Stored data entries

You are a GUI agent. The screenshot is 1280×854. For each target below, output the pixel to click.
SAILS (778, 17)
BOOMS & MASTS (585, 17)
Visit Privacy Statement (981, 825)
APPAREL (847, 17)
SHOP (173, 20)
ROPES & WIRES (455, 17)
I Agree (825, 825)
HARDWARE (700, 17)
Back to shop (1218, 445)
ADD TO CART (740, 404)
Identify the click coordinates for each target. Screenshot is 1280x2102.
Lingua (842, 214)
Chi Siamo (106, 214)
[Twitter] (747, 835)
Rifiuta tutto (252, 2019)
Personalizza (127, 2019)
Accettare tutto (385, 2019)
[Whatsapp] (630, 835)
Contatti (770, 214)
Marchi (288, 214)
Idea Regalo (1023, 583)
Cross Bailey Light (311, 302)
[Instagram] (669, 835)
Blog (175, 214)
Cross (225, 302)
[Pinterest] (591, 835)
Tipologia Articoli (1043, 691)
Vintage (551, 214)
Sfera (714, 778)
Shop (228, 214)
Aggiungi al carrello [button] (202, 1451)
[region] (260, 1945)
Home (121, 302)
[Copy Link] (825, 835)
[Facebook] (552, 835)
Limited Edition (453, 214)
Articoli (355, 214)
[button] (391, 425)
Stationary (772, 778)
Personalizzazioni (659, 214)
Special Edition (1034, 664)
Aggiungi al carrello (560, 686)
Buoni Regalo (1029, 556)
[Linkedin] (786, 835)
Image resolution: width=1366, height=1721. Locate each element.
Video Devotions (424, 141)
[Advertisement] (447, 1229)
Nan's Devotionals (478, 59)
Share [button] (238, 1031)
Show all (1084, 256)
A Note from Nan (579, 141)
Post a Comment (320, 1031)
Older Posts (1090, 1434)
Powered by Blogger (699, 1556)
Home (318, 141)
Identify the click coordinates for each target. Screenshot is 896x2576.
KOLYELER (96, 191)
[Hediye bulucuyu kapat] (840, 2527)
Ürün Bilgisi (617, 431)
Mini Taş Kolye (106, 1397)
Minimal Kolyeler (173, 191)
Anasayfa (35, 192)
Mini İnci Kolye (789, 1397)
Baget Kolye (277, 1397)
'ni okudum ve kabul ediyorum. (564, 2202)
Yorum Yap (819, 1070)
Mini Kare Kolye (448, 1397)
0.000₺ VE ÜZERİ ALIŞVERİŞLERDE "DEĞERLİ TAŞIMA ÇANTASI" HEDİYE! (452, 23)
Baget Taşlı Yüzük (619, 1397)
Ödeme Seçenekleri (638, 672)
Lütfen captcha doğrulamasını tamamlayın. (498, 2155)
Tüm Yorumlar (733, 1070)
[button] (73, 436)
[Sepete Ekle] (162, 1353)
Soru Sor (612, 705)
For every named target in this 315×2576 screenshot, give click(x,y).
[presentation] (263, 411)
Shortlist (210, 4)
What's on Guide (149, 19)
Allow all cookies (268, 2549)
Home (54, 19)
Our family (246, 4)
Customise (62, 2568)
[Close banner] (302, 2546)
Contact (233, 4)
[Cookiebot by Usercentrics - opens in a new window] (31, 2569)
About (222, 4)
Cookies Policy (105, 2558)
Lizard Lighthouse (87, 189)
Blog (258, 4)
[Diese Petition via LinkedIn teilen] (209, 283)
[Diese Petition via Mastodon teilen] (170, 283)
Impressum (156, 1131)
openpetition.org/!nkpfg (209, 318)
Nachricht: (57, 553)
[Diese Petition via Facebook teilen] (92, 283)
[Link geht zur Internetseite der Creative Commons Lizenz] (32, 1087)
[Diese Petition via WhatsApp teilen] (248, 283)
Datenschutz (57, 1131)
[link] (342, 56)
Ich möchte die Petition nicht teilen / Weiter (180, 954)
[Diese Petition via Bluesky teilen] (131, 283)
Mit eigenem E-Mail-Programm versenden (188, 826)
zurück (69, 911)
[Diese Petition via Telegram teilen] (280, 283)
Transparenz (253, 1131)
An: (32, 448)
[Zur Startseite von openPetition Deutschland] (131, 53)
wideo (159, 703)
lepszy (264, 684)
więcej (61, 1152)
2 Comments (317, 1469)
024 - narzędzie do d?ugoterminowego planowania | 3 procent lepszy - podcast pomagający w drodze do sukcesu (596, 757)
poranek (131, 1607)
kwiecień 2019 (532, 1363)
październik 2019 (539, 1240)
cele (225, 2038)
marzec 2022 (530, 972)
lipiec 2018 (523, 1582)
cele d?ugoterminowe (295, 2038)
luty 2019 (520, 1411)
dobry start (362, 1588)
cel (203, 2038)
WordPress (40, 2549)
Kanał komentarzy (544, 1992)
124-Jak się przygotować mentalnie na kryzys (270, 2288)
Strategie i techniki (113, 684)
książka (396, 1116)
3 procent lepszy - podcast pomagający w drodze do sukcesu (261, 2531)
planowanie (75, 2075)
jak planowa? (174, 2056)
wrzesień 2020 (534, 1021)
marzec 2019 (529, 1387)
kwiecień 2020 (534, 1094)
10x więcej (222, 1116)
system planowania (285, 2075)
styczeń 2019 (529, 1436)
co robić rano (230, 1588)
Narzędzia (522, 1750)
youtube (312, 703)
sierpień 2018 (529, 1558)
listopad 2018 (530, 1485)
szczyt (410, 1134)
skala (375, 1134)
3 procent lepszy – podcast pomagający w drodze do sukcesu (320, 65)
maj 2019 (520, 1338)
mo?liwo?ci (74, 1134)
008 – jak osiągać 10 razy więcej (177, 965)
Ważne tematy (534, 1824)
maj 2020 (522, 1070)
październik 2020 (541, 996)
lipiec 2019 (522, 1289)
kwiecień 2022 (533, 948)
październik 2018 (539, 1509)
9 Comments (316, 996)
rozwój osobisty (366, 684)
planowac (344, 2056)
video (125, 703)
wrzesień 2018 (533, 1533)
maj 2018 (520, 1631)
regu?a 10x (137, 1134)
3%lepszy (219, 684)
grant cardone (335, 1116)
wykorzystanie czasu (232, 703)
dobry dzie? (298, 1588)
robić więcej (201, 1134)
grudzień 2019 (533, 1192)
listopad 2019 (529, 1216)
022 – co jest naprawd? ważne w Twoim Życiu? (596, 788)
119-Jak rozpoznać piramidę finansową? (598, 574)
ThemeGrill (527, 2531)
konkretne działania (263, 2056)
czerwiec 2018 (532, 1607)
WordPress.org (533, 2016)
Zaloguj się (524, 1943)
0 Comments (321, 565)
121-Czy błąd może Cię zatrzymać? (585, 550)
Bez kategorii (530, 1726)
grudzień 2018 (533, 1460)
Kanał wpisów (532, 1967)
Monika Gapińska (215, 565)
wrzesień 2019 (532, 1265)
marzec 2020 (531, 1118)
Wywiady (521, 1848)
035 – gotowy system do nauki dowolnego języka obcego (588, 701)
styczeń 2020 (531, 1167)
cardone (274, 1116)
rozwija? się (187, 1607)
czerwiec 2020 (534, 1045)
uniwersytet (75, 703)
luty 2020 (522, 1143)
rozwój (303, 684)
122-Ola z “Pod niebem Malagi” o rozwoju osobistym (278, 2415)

> **Work instructions**
Return each line of the data exactly as it was given.

> **Your response**
You are a GUI agent. The screenshot is 1280×854. For each target below, output the pixel to click.
SAILS (778, 17)
BOOMS & MASTS (585, 17)
Visit Privacy Statement (981, 825)
APPAREL (847, 17)
SHOP (173, 20)
ROPES & WIRES (455, 17)
I Agree (825, 825)
HARDWARE (700, 17)
Back to shop (1218, 445)
ADD TO CART (740, 404)
Identify the click coordinates for each target. Screenshot is 1280x2102.
Lingua (842, 214)
Chi Siamo (106, 214)
[Twitter] (747, 835)
Rifiuta tutto (252, 2019)
Personalizza (127, 2019)
Accettare tutto (385, 2019)
[Whatsapp] (630, 835)
Contatti (770, 214)
Marchi (288, 214)
Idea Regalo (1023, 583)
Cross Bailey Light (311, 302)
[Instagram] (669, 835)
Blog (175, 214)
Cross (225, 302)
[Pinterest] (591, 835)
Tipologia Articoli (1043, 691)
Vintage (551, 214)
Sfera (714, 778)
Shop (228, 214)
Aggiungi al carrello [button] (202, 1451)
[region] (260, 1945)
Home (121, 302)
[Copy Link] (825, 835)
[Facebook] (552, 835)
Limited Edition (453, 214)
Articoli (355, 214)
[button] (391, 425)
Stationary (772, 778)
Personalizzazioni (659, 214)
Special Edition (1034, 664)
Aggiungi al carrello (560, 686)
Buoni Regalo (1029, 556)
[Linkedin] (786, 835)
Image resolution: width=1366, height=1721. Locate each element.
Video Devotions (424, 141)
[Advertisement] (447, 1229)
Nan's Devotionals (478, 59)
Share [button] (238, 1031)
Show all (1084, 256)
A Note from Nan (579, 141)
Post a Comment (320, 1031)
Older Posts (1090, 1434)
Powered by Blogger (699, 1556)
Home (318, 141)
Identify the click coordinates for each target. Screenshot is 896x2576.
KOLYELER (96, 191)
[Hediye bulucuyu kapat] (840, 2527)
Ürün Bilgisi (617, 431)
Mini Taş Kolye (106, 1397)
Minimal Kolyeler (173, 191)
Anasayfa (35, 192)
Mini İnci Kolye (789, 1397)
Baget Kolye (277, 1397)
'ni okudum ve kabul ediyorum. (564, 2202)
Yorum Yap (819, 1070)
Mini Kare Kolye (448, 1397)
0.000₺ VE ÜZERİ ALIŞVERİŞLERDE "DEĞERLİ TAŞIMA ÇANTASI" HEDİYE! (452, 23)
Baget Taşlı Yüzük (619, 1397)
Ödeme Seçenekleri (638, 672)
Lütfen captcha doğrulamasını tamamlayın. (498, 2155)
Tüm Yorumlar (733, 1070)
[button] (73, 436)
[Sepete Ekle] (162, 1353)
Soru Sor (612, 705)
For every named target in this 315×2576 screenshot, give click(x,y).
[presentation] (263, 411)
Shortlist (210, 4)
What's on Guide (149, 19)
Allow all cookies (268, 2549)
Home (54, 19)
Our family (246, 4)
Customise (62, 2568)
[Close banner] (302, 2546)
Contact (233, 4)
[Cookiebot by Usercentrics - opens in a new window] (31, 2569)
About (222, 4)
Cookies Policy (105, 2558)
Lizard Lighthouse (87, 189)
Blog (258, 4)
[Diese Petition via LinkedIn teilen] (209, 283)
[Diese Petition via Mastodon teilen] (170, 283)
Impressum (156, 1131)
openpetition.org/!nkpfg (209, 318)
Nachricht: (57, 553)
[Diese Petition via Facebook teilen] (92, 283)
[Link geht zur Internetseite der Creative Commons Lizenz] (32, 1087)
[Diese Petition via WhatsApp teilen] (248, 283)
Datenschutz (57, 1131)
[link] (342, 56)
Ich möchte die Petition nicht teilen / Weiter (180, 954)
[Diese Petition via Bluesky teilen] (131, 283)
Mit eigenem E-Mail-Programm versenden (188, 826)
zurück (69, 911)
[Diese Petition via Telegram teilen] (280, 283)
Transparenz (253, 1131)
An: (32, 448)
[Zur Startseite von openPetition Deutschland] (131, 53)
wideo (159, 703)
lepszy (264, 684)
więcej (61, 1152)
2 Comments (317, 1469)
024 - narzędzie do d?ugoterminowego planowania | 3 procent lepszy - podcast pomagający w drodze do sukcesu (596, 757)
poranek (131, 1607)
kwiecień 2019 (532, 1363)
październik 2019 (539, 1240)
cele (225, 2038)
marzec 2022 (530, 972)
lipiec 2018 (523, 1582)
cele d?ugoterminowe (295, 2038)
luty 2019 (520, 1411)
dobry start (362, 1588)
cel (203, 2038)
WordPress (40, 2549)
Kanał komentarzy (544, 1992)
124-Jak się przygotować mentalnie na kryzys (270, 2288)
Strategie i techniki (113, 684)
książka (396, 1116)
3 procent lepszy - podcast pomagający w drodze do sukcesu (261, 2531)
planowanie (75, 2075)
jak planowa? (174, 2056)
wrzesień 2020 (534, 1021)
marzec 2019 (529, 1387)
kwiecień 2020 (534, 1094)
10x więcej (222, 1116)
system planowania (285, 2075)
styczeń 2019 (529, 1436)
co robić rano (230, 1588)
Narzędzia (522, 1750)
youtube (312, 703)
sierpień 2018 (529, 1558)
listopad 2018 (530, 1485)
szczyt (410, 1134)
skala (375, 1134)
3 procent lepszy – podcast pomagający w drodze do sukcesu (320, 65)
maj 2019 (520, 1338)
mo?liwo?ci (74, 1134)
008 – jak osiągać 10 razy więcej (177, 965)
Ważne tematy (534, 1824)
maj 2020 (522, 1070)
październik 2020 (541, 996)
lipiec 2019 (522, 1289)
kwiecień 2022 (533, 948)
październik 2018 (539, 1509)
9 Comments (316, 996)
rozwój osobisty (366, 684)
planowac (344, 2056)
video (125, 703)
wrzesień 2018 (533, 1533)
maj 2018 (520, 1631)
regu?a 10x (137, 1134)
3%lepszy (219, 684)
grant cardone (335, 1116)
wykorzystanie czasu (232, 703)
dobry dzie? (298, 1588)
robić więcej (201, 1134)
grudzień 2019 (533, 1192)
listopad 2019 (529, 1216)
022 – co jest naprawd? ważne w Twoim Życiu? (596, 788)
119-Jak rozpoznać piramidę finansową? (598, 574)
ThemeGrill (527, 2531)
konkretne działania (263, 2056)
czerwiec 2018 (532, 1607)
WordPress.org (533, 2016)
Zaloguj się (524, 1943)
0 Comments (321, 565)
121-Czy błąd może Cię zatrzymać? (585, 550)
Bez kategorii (530, 1726)
grudzień 2018 (533, 1460)
Kanał wpisów (532, 1967)
Monika Gapińska (215, 565)
wrzesień 2019 (532, 1265)
marzec 2020 (531, 1118)
Wywiady (521, 1848)
035 – gotowy system do nauki dowolnego języka obcego (588, 701)
styczeń 2020 (531, 1167)
cardone (274, 1116)
rozwija? się (187, 1607)
czerwiec 2020 (534, 1045)
uniwersytet (75, 703)
luty 2020 (522, 1143)
rozwój (303, 684)
122-Ola z “Pod niebem Malagi” o rozwoju osobistym (278, 2415)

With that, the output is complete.